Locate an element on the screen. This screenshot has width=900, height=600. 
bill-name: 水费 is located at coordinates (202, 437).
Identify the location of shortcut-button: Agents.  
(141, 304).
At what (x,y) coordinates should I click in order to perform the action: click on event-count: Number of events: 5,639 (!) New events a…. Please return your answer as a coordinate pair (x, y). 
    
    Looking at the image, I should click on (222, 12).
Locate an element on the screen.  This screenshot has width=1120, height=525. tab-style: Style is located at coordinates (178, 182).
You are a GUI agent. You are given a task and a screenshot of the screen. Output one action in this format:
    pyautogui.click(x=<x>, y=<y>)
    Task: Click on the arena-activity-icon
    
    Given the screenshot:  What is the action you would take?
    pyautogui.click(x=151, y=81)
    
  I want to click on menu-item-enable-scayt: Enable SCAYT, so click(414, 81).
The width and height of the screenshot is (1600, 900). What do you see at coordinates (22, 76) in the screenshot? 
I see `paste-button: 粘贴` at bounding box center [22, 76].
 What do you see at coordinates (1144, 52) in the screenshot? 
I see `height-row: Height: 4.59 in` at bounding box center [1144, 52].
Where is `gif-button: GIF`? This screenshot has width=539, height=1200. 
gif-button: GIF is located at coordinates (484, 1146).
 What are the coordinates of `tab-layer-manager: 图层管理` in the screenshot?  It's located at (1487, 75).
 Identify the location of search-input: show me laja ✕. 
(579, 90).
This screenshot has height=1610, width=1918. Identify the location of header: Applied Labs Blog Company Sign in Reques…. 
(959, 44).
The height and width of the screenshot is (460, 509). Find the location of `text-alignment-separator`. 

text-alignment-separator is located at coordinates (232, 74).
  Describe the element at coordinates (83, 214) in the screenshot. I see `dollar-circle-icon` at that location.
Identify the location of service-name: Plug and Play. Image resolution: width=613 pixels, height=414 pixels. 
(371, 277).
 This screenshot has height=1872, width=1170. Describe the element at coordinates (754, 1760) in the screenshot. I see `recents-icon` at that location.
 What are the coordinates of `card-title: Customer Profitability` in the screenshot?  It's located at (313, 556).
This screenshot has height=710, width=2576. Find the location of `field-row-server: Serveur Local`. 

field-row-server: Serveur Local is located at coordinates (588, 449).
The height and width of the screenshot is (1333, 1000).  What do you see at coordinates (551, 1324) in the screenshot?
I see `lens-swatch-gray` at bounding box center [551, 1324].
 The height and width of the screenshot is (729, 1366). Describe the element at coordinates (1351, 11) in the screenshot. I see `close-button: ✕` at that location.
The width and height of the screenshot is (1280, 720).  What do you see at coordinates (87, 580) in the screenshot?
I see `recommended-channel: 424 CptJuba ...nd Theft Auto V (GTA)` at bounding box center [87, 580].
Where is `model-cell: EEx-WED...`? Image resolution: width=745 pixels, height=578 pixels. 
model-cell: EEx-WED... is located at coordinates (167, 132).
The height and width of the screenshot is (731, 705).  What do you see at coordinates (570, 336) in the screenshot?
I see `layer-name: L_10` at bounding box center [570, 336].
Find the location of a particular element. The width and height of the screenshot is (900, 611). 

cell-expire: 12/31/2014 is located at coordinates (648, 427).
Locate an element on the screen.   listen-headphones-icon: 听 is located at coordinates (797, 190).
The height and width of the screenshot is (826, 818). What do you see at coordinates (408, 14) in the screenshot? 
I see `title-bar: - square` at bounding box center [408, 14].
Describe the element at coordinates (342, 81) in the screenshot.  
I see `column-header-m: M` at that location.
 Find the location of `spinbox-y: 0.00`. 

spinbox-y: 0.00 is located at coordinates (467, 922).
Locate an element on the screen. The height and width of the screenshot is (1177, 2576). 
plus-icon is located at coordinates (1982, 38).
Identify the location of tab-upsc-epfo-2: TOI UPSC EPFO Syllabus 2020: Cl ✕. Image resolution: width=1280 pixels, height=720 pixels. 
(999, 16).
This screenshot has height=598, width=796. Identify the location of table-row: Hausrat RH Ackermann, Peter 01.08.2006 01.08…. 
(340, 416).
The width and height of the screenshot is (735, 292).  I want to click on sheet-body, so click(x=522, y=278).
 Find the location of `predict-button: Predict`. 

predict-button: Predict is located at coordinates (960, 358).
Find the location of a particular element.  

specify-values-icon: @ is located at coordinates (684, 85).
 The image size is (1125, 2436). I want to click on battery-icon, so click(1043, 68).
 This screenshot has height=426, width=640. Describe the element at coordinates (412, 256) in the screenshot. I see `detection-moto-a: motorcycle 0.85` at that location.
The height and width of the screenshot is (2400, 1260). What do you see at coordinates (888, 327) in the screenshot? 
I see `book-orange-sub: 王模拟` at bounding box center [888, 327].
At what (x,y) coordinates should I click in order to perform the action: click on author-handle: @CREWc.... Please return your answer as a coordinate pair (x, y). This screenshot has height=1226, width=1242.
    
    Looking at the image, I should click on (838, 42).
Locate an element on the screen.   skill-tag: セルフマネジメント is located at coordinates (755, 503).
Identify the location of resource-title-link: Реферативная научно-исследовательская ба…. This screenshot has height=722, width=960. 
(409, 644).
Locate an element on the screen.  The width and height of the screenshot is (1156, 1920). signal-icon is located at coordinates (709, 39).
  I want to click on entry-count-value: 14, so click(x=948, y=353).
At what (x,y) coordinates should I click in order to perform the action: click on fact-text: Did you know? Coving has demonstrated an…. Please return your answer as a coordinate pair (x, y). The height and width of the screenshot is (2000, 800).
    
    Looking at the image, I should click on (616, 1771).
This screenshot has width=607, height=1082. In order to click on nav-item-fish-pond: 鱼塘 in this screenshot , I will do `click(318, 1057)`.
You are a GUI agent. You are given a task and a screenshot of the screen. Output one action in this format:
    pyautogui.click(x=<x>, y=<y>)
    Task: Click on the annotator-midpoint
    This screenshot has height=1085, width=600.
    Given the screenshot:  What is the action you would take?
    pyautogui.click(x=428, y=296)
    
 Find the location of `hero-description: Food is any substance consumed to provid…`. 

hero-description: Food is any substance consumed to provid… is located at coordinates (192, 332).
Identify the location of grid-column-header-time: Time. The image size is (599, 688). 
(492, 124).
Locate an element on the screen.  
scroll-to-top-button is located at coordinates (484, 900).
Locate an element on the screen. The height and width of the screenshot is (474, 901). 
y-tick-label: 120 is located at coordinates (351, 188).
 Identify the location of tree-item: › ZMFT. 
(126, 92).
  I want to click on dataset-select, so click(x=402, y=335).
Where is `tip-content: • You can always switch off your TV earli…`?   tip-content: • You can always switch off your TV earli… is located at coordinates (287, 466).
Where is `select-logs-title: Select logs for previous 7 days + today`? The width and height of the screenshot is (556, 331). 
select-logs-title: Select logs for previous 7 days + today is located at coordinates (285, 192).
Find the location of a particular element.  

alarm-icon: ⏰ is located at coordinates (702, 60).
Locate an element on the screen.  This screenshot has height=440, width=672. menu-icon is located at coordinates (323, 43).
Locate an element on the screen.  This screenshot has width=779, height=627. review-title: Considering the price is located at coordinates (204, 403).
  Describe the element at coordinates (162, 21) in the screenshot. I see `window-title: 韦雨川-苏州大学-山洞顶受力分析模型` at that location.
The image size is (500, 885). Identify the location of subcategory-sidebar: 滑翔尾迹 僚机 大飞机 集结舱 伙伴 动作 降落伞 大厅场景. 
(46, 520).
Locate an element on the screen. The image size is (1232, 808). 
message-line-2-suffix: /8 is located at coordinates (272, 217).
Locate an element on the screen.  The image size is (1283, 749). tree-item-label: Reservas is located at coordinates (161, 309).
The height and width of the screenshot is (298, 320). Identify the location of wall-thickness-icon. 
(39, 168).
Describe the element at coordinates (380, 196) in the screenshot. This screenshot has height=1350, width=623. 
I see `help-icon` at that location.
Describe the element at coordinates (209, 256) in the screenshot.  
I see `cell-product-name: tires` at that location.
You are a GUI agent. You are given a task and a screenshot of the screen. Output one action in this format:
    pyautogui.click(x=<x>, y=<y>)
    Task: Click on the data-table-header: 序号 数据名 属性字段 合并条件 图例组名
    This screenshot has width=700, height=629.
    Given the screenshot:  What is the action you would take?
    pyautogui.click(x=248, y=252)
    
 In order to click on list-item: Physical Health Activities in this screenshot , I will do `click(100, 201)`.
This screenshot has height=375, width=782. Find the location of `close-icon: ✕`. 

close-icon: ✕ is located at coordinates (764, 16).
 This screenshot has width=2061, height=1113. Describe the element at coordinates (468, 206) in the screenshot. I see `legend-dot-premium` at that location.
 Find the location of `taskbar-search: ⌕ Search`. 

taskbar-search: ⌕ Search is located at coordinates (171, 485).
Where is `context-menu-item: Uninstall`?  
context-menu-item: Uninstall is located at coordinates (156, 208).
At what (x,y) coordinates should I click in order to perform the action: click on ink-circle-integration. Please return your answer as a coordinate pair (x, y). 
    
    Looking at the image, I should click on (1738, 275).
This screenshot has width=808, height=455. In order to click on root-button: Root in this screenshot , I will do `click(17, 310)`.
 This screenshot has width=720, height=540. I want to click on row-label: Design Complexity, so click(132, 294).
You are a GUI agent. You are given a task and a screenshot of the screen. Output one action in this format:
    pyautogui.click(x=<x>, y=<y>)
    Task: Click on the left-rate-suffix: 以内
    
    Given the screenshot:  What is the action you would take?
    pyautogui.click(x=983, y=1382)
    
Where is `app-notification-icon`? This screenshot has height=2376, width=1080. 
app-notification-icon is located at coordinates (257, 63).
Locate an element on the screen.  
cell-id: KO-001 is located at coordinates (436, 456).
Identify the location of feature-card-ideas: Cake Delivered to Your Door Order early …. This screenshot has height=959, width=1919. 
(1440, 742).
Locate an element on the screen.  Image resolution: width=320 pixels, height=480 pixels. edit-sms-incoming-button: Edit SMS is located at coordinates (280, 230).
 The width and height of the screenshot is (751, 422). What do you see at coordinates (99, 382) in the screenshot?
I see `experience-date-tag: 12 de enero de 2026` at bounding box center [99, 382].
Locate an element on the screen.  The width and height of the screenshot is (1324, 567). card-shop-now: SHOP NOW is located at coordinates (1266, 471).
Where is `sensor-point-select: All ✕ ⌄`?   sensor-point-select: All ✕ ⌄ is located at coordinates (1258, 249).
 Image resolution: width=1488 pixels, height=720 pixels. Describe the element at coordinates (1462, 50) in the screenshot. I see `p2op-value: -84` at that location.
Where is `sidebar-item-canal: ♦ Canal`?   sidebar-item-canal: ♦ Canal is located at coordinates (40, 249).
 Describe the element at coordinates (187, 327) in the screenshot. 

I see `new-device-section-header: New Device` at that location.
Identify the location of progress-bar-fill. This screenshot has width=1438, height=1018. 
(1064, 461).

________________________

INSTRUCTION = Could you copy out the records that start at the line containing "has height=1226, width=1242." and end at the line containing "coordinates (755, 503).", keeping every character as it is?

RESULT BELOW =
At what (x,y) coordinates should I click in order to perform the action: click on author-handle: @CREWc.... Please return your answer as a coordinate pair (x, y). This screenshot has height=1226, width=1242.
    
    Looking at the image, I should click on (838, 42).
Locate an element on the screen.   skill-tag: セルフマネジメント is located at coordinates (755, 503).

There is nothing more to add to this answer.